I ministri africani e arabi che hanno firmato il comunicato hanno insistito anche sull’«importanza di fare del Medioriente una zona libera da armi nucleari e di distruzione di massa, in conformità con le risoluzioni internazionali, senza eccezioni» e hanno chiesto l’immediata adesione di tutti i paesi al Trattato di non proliferazione nucleare, che l’Iran ha firmato e Israele no.
Nella dichiarazione congiunta si sottolinea poi l’imperativo di non colpire le installazioni nucleari, controllate dall’Agenzia internazionale dell’energia atomica (AIEA), in conformità con le disposizioni del Consiglio di sicurezza ONU perché questo costituisce una «violazione del diritto internazionale umanitario secondo la Convenzione di Ginevra del 1949». La priorità dovrebbe essere «la necessità di tornare al processo negoziale appena possibile come sola via per arrivare a un accordo duraturo sul programma nucleare iraniano».
Il Mar Rosso e le vie marittime
Nella nota, i ministri hanno sottolineato anche «l’importanza del rispetto della libertà di navigazione lungo le vie marittime internazionali conformemente al diritto internazionale in vigore e di non mettere in pericolo la sicurezza marittima internazionale». Nella dichiarazione congiunta si legge che «la sola soluzione alle crisi regionali risiede nella diplomazia, nel dialogo e nel rispetto dei principi di buon vicinato, secondo il diritto internazionale e la Carta delle Nazioni Unite», aggiungendo che «qualsiasi soluzione militare non risolve la crisi attuale».
In merito al commercio marittimo, Iran e Israele si continuano ad accusare reciprocamente di mettere in pericolo con i loro raid reciproci le attività commerciali delle linee marittime nel Golfo Persico, nel Mar Rosso e nel Canale di Suez nelle riunioni delle commissioni dell’Agenzia marittima delle Nazioni Unite.

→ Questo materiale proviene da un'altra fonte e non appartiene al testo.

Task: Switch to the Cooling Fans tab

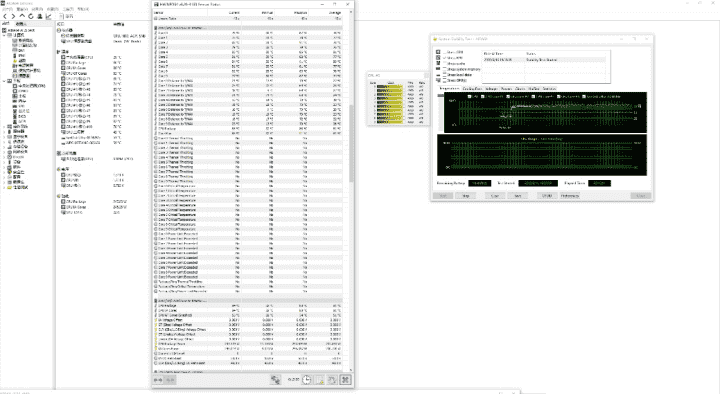Action: pos(472,89)
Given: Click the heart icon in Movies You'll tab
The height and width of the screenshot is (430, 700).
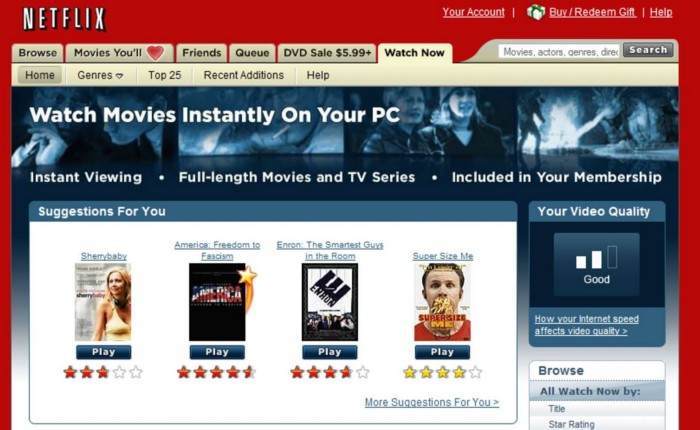Looking at the screenshot, I should tap(155, 53).
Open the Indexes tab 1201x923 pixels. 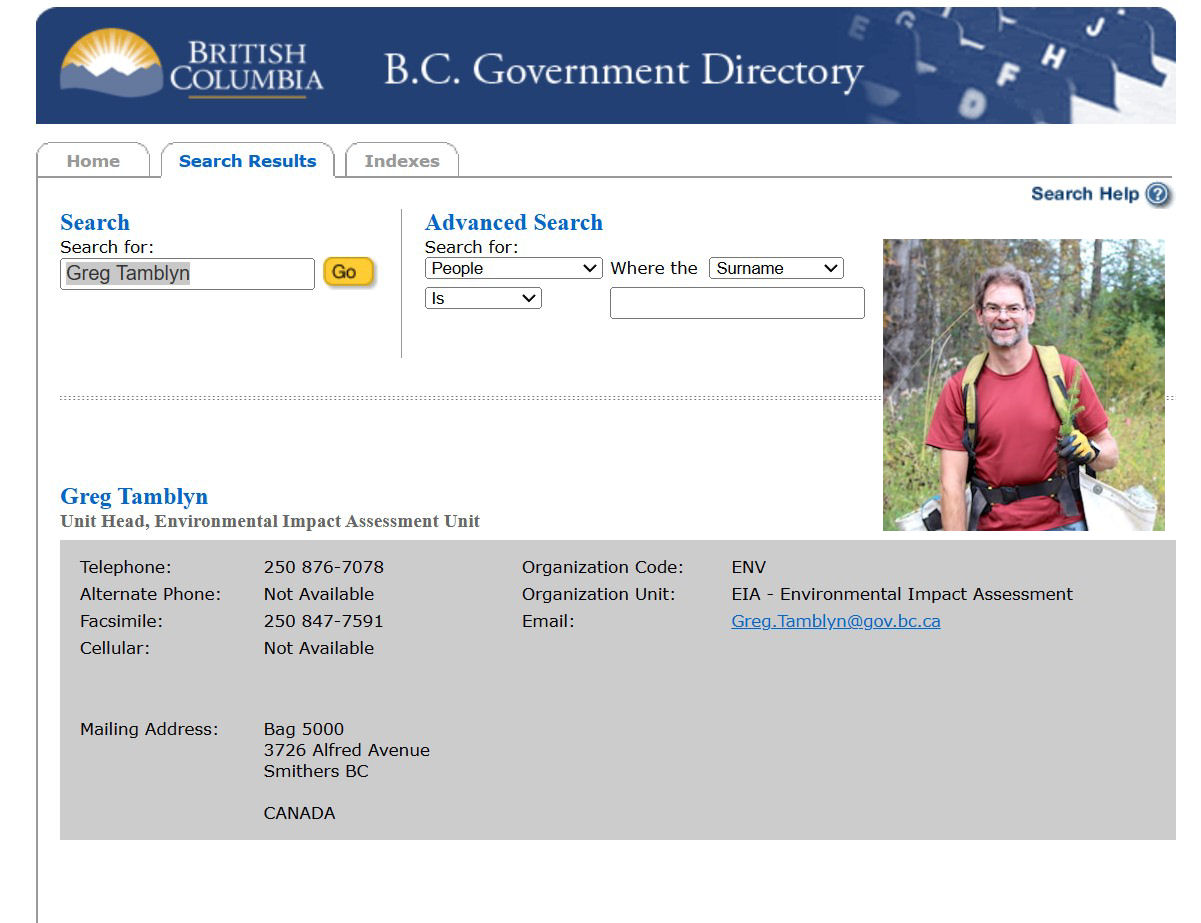coord(401,161)

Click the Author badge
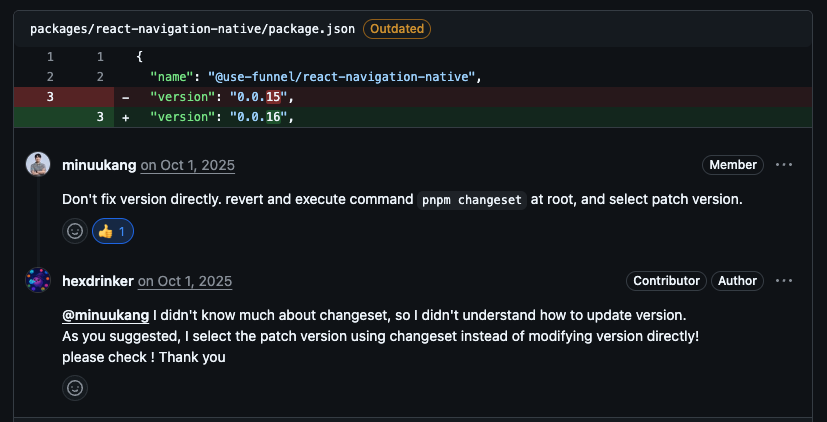click(737, 281)
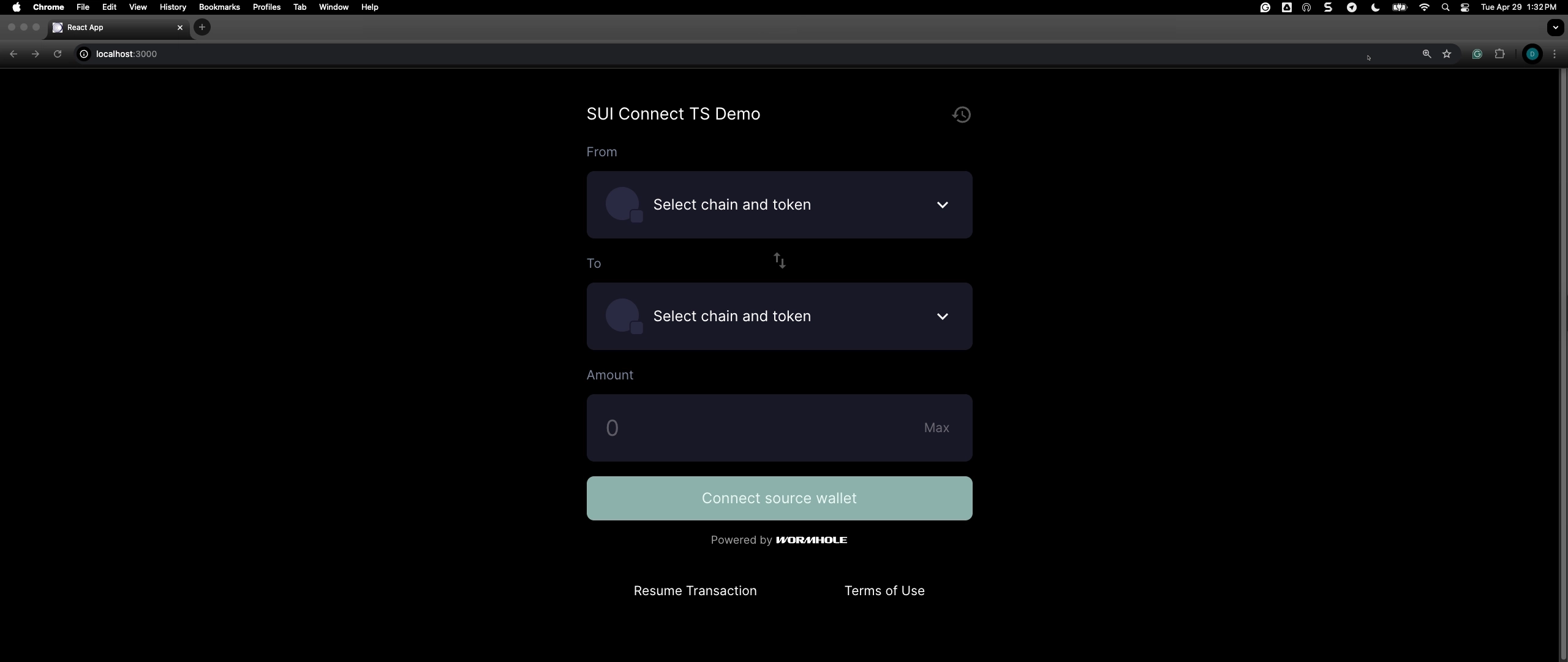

In particolare, in una riunione del Comitato di sicurezza dell’Organizzazione marittima internazionale, l’Iran ha accusato Israele di aver esteso i suoi “attacchi illegali” alle infrastrutture petrolchimiche e del gas a Asalouyeh nel Golfo. Dal canto suo, le autorità iraniane hanno minacciato la chiusura dello Stretto di Hormuz se il conflitto dovesse andare avanti e di colpire le navi di qualsiasi paese che dovesse contribuire ai raid israeliani. Questa iniziativa potrebbe produrre effetti devastanti sui traffici marittimi e un’ulteriore escalation del conflitto.
Effetti significativi sui traffici marittimi nel Mar Rosso continuano ad avere anche i raid delle milizie houthi in Yemen contro Israele nel contesto del conflitto a Gaza. Il gruppo armato yemenita fa parte del cosiddetto Asse della resistenza con Hamas, Hezbollah – indeboliti dagli attacchi israeliani dopo il 7 ottobre 2023 – e l’Iran. I quasi due anni di guerra hanno già prodotto una significativa diminuzione del commercio marittimo globale che passa attraverso il Mar Rosso e la deviazione dei traffici commerciali per migliaia di navi cargo.
Gli effetti sulla comunità sciita in Africa occidentale
La guerra tra Israele e Iran potrà avere effetti molto significativi sulle rimesse e gli aiuti finanziari per i movimenti sciiti nel mondo da parte delle non numerose ma ricche comunità sciite in Africa occidentale, dalla Costa d’Avorio alla Guinea e al Benin.
Gli sciiti in Africa, soprattutto libanesi emigrati sin dagli anni Ottanta, hanno gradualmente accresciuto il loro ruolo economico, con importanti rapporti commerciali legali e non con l’America latina, e politico. Questo è avvenuto per esempio con i finanziamenti pervenuti dall’Africa occidentale al movimento sciita libanese Hezbollah. Ma non solo, le comunità sciite in Africa occidentale hanno anche garantito il sostegno militare al Fronte Polisario che lotta per la liberazione del Sahara Occidentale dal Marocco, impegnato nella normalizzazione dei rapporti con Israele, al fianco di membri delle milizie iraniane al-Quds.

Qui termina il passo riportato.